Enable dynamic allocation to let Spark scale executors up and down based on workload demand. This is essential for shared clusters where fixed executor counts waste resources during idle stages:

```scala
spark.conf.set("spark.dynamicAllocation.enabled", "true")
spark.conf.set("spark.dynamicAllocation.minExecutors", "2")
spark.conf.set("spark.dynamicAllocation.maxExecutors", "50")
spark.conf.set("spark.dynamicAllocation.initialExecutors", "5")
spark.conf.set("spark.dynamicAllocation.executorIdleTimeout", "60s")
spark.conf.set("spark.dynamicAllocation.schedulerBacklogTimeout", "1s")
```

Or via `spark-submit`:

```bash
spark-submit \
  --conf spark.dynamicAllocation.enabled=true \
  --conf spark.dynamicAllocation.minExecutors=2 \
  --conf spark.dynamicAllocation.maxExecutors=50 \
  --conf spark.shuffle.service.enabled=true \
  ...
```

Key settings:

| Setting | Purpose |
|---|---|
| `minExecutors` | Floor — always keep at least this many executors running |
| `maxExecutors` | Ceiling — cap to prevent monopolizing the cluster |
| `initialExecutors` | Starting count before auto-scaling kicks in |
| `executorIdleTimeout` | Remove idle executors after this duration (default 60s) |
| `schedulerBacklogTimeout` | Request new executors when tasks have been pending this long |

- **Requires `spark.shuffle.service.enabled=true`** on YARN/Mesos — an external shuffle service preserves shuffle files after executors are removed.

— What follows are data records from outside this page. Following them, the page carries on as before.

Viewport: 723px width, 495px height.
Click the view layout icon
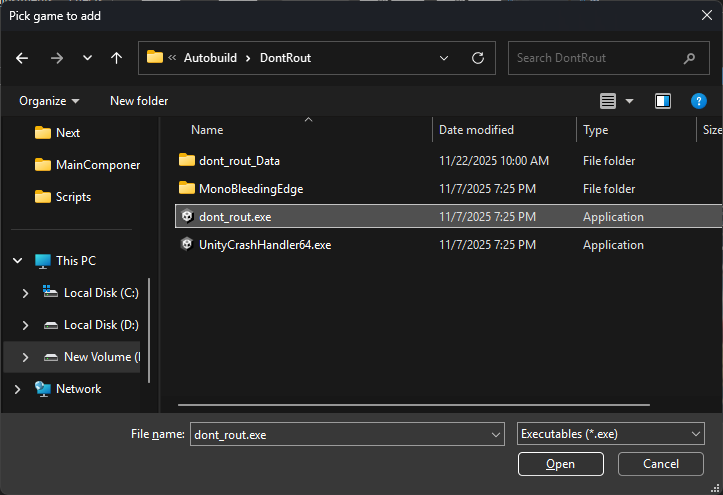608,101
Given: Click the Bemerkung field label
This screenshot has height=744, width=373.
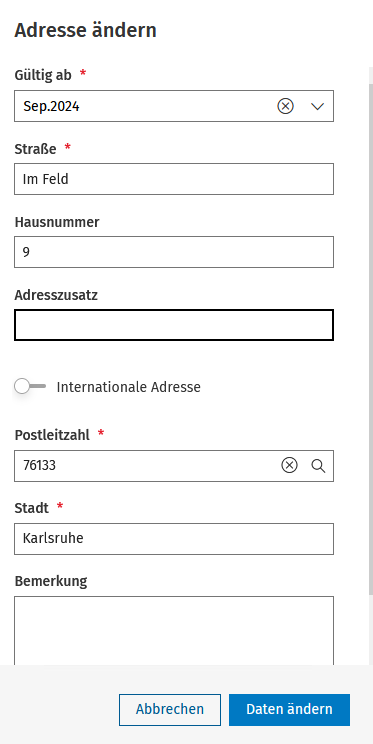Looking at the screenshot, I should 51,581.
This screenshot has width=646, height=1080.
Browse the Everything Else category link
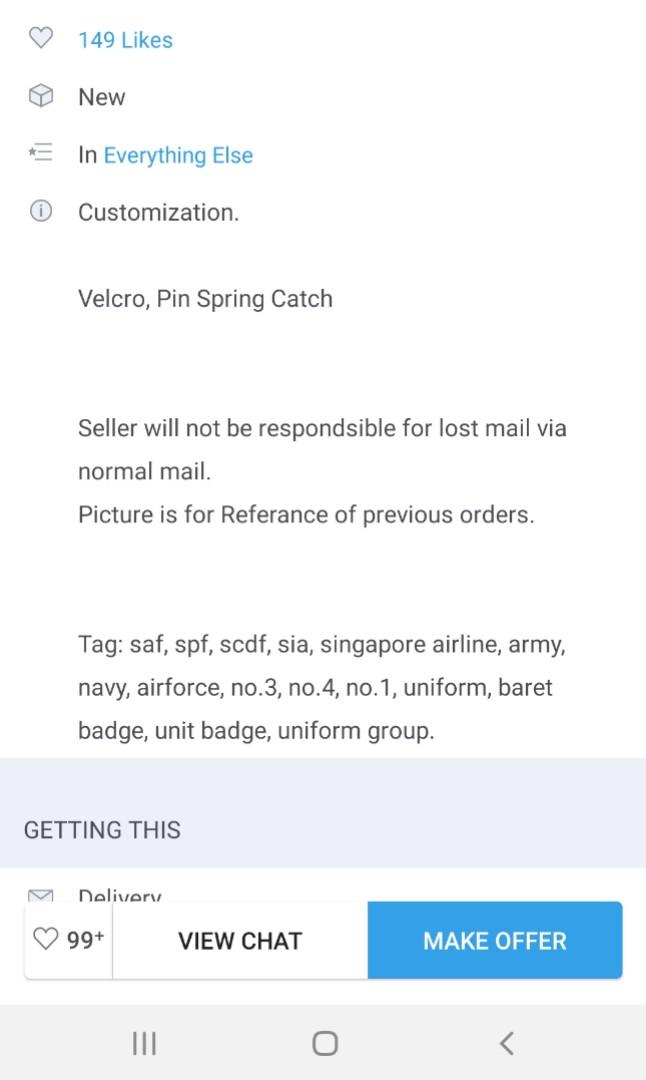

Without it, removed executors lose their shuffle data, forcing costly recomputation.
- On **Kubernetes**, use `spark.dynamicAllocation.shuffleTracking.enabled=true` instead (no external shuffle service needed).
- **Do not combine** `--num-executors` with dynamic allocation — they conflict. Remove `--num-executors` when enabling dynamic allocation.